→ **Cuplikan Halaman**

Sambil menunggu hasil investigasi, mari kita jadikan kasus di Stadion Kanjuruhan ini sebagai pelajaran besar, berharga sekaligus evaluasi total terkait penyelenggaraannya.
Jadikan kasus ini sebagai pelajaran, namun tidak perlu membabibuta dengan beberapa pernyataan seolah sepak bola olahraga yang dipersepsikan melekat dengan kerusuhan berpotensi menimbulkan kematian dan sebagainya.
Kemudian ‘diperkuat’ oleh cara Kerja PSSI dan Penyelenggara Pertandingan yang cenderung bekerja secara tidak profesional, Aparat bekerja tidak selaras dengan SOP Pengamanan Pertandingan Sepakbola yang seharusnya dan Suporter yang tidak fairness dan datang ke stadion dengan semangat pokoknya kesebelasannya kudu menang yang notabene mendegradasikan akal sehat padahal secara faktual sepak bola Indonesia hari ini sedang bangkit dan sedang asik-asiknya untuk dinikmati bahkan ditunjuk menjadi tuan rumah Piala Dunia U-20 Tahun 2023.

→ **Tugas yang Diminta**
A: Tuliskan kembali tanpa perubahan bagian cuplikan halaman yang dimulai dengan "Kemudian ‘diperkuat’ oleh" dan berlanjut sampai "U-20 Tahun 2023.".
B: Menurut cuplikan halaman, Indonesia ditunjuk menjadi tuan rumah ajang apa?
C: Dalam cuplikan halaman, mengapa suporter yang datang ke stadion dengan semangat "pokoknya kesebelasannya kudu menang" dianggap bermasalah? Jelaskan dalam satu sampai tiga kalimat.

→ **Cuplikan Data**
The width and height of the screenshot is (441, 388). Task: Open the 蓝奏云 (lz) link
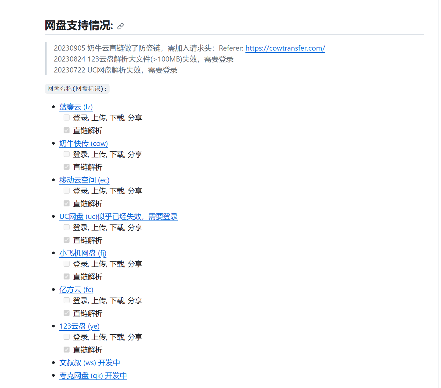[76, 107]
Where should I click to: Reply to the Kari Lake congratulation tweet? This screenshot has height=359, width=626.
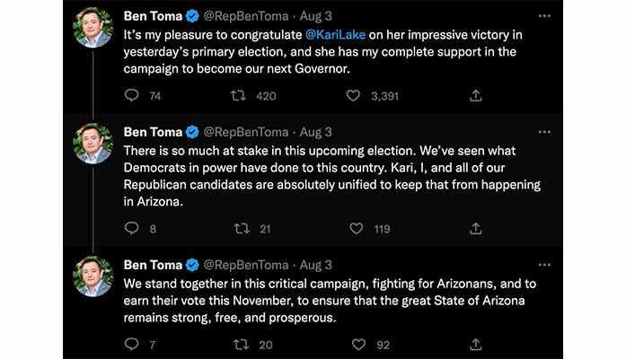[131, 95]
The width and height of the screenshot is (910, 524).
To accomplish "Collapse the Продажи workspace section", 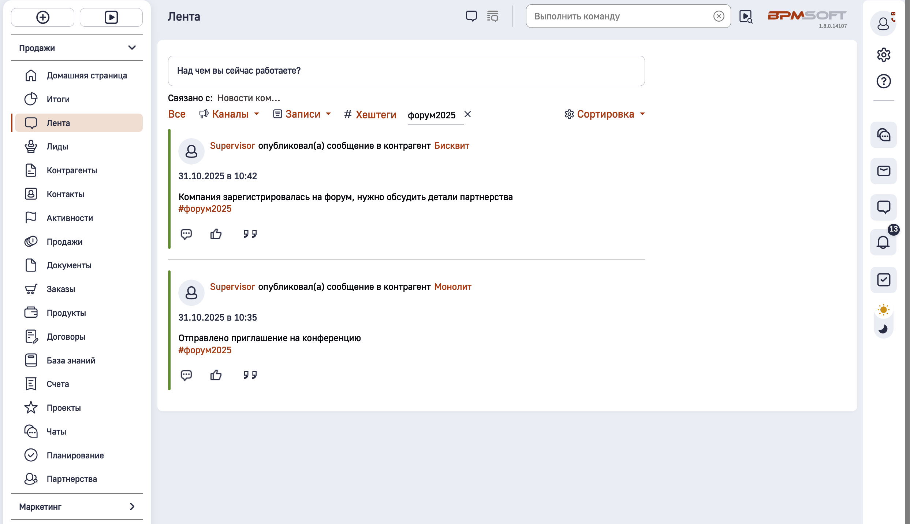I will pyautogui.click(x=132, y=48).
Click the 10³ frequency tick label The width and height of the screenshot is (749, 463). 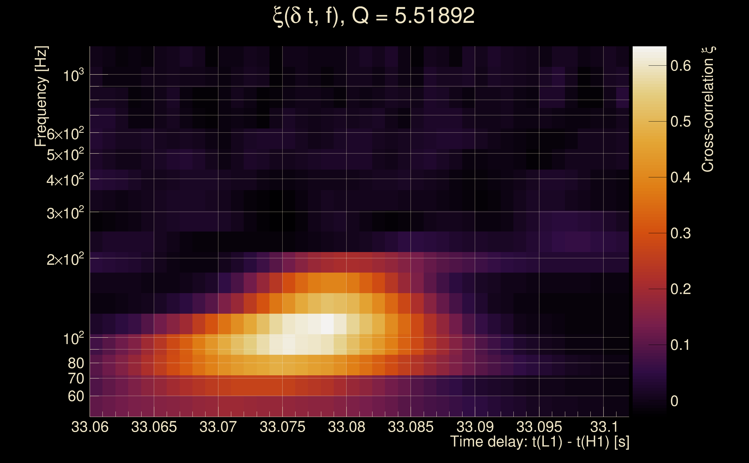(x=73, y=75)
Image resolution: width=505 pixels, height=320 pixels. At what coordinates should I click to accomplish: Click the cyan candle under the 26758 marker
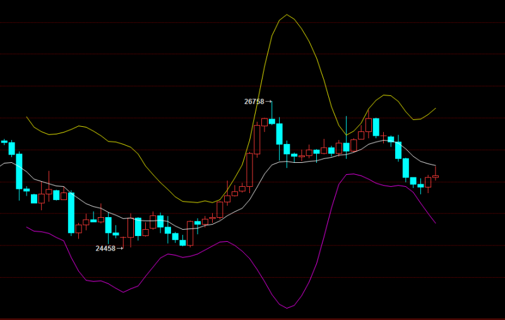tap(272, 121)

...

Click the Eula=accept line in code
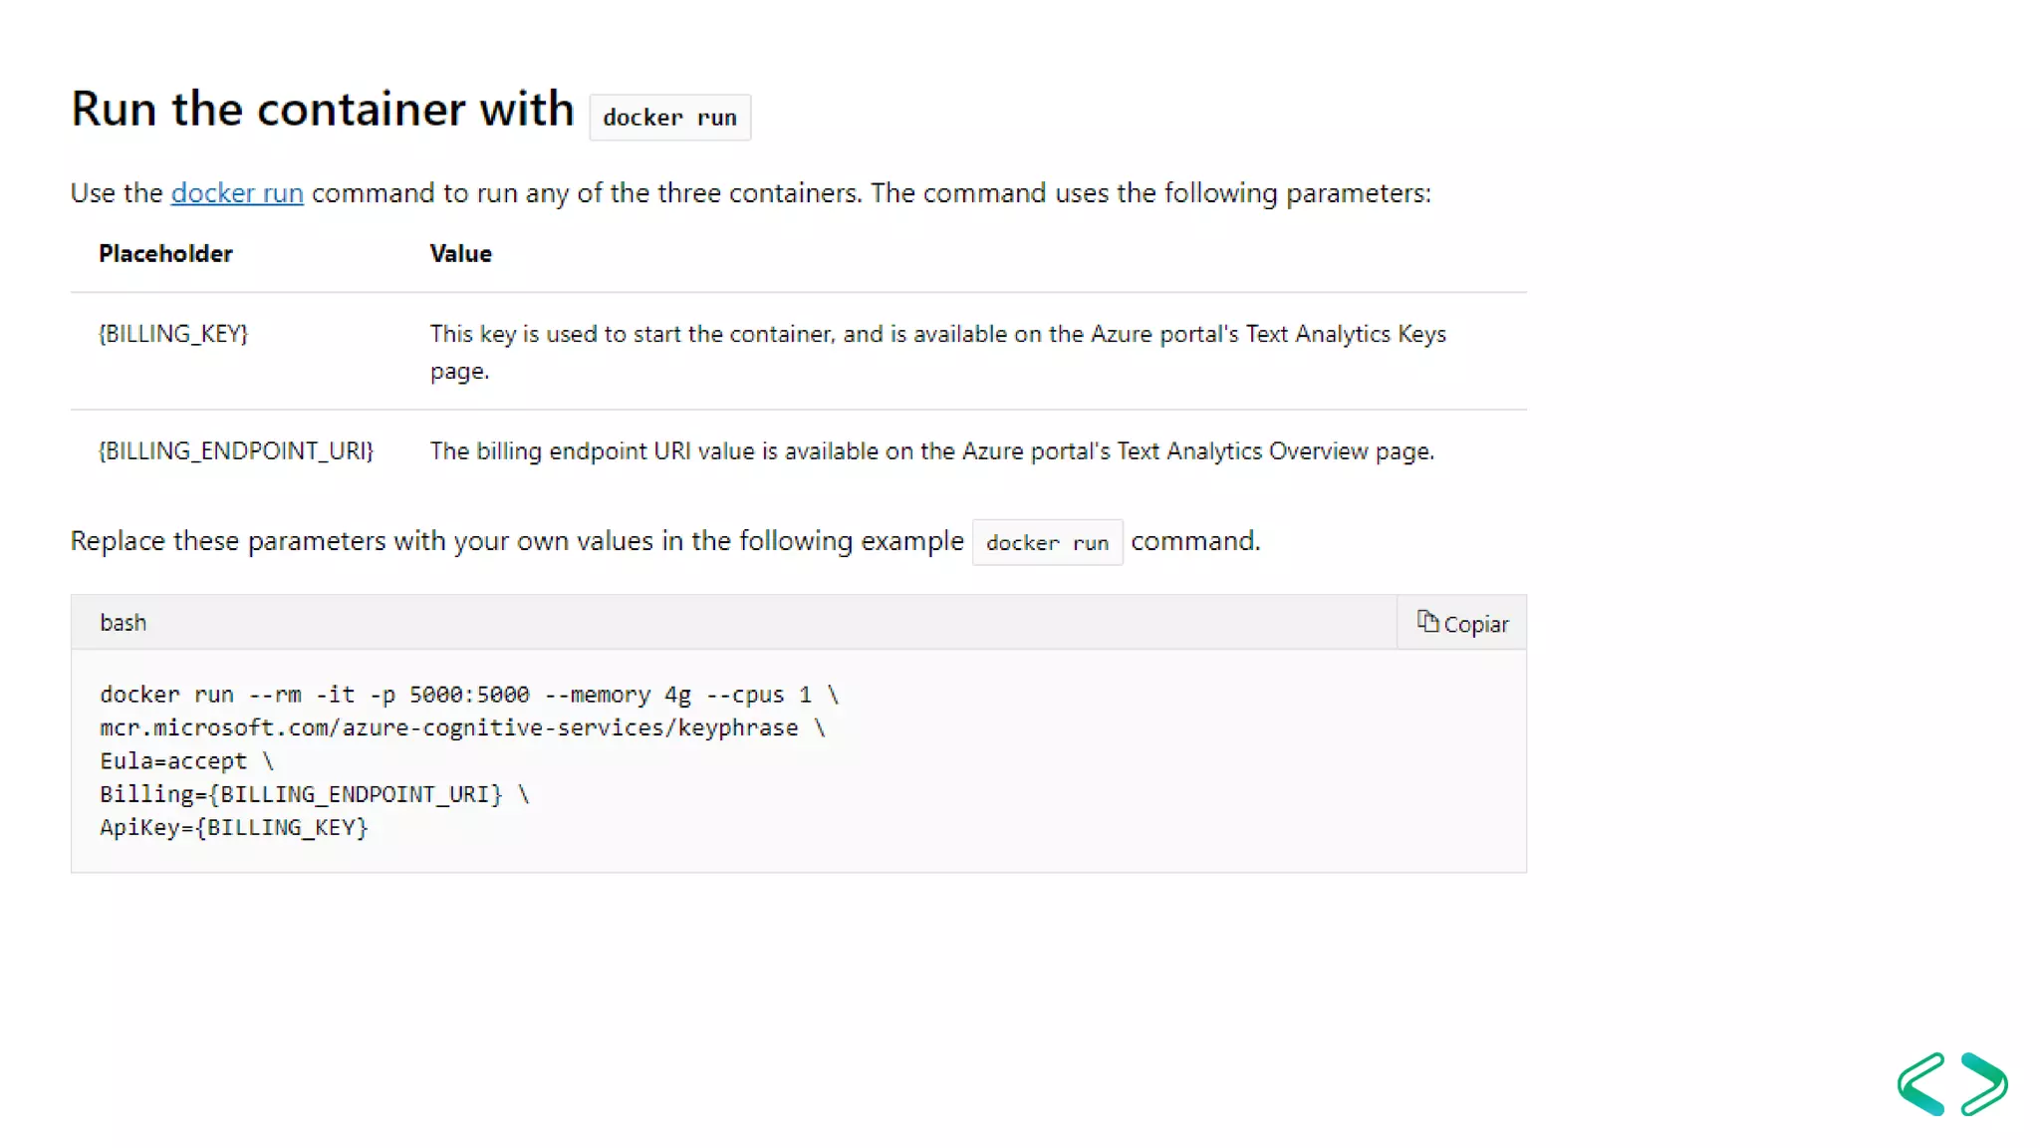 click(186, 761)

--

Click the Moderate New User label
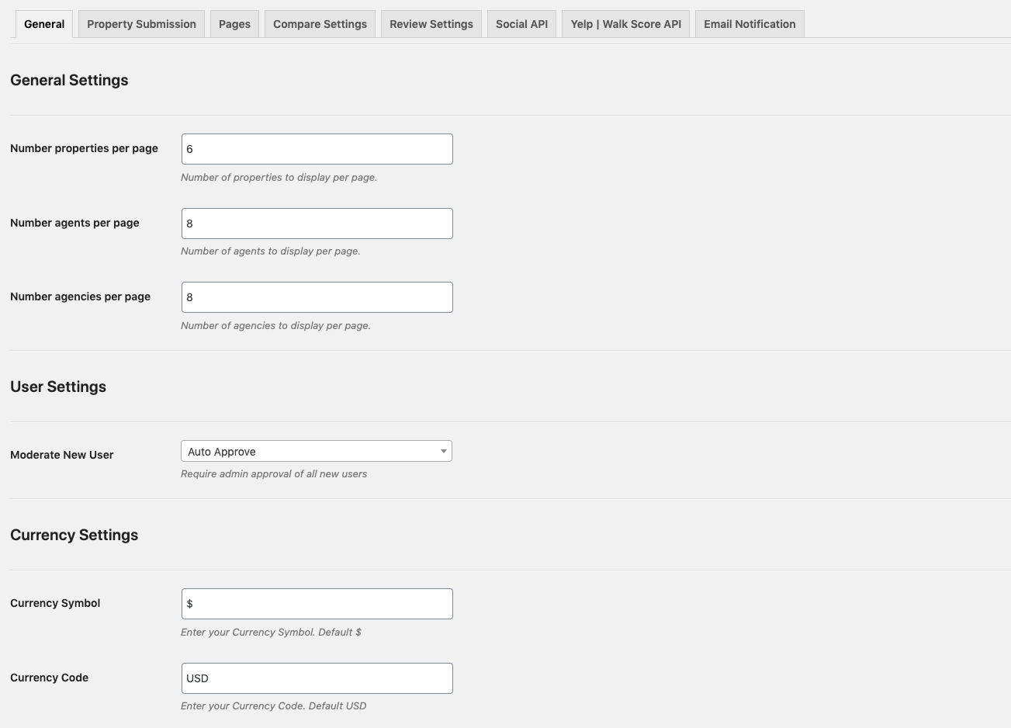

→ **Jawaban**
A:
Kemudian ‘diperkuat’ oleh cara Kerja PSSI dan Penyelenggara Pertandingan yang cenderung bekerja secara tidak profesional, Aparat bekerja tidak selaras dengan SOP Pengamanan Pertandingan Sepakbola yang seharusnya dan Suporter yang tidak fairness dan datang ke stadion dengan semangat pokoknya kesebelasannya kudu menang yang notabene mendegradasikan akal sehat padahal secara faktual sepak bola Indonesia hari ini sedang bangkit dan sedang asik-asiknya untuk dinikmati bahkan ditunjuk menjadi tuan rumah Piala Dunia U-20 Tahun 2023.

B: Piala Dunia U-20 Tahun 2023.

C: Semangat bahwa kesebelasannya harus menang itu disebut mendegradasikan akal sehat. Padahal sepak bola Indonesia sedang bangkit dan sedang asik-asiknya untuk dinikmati.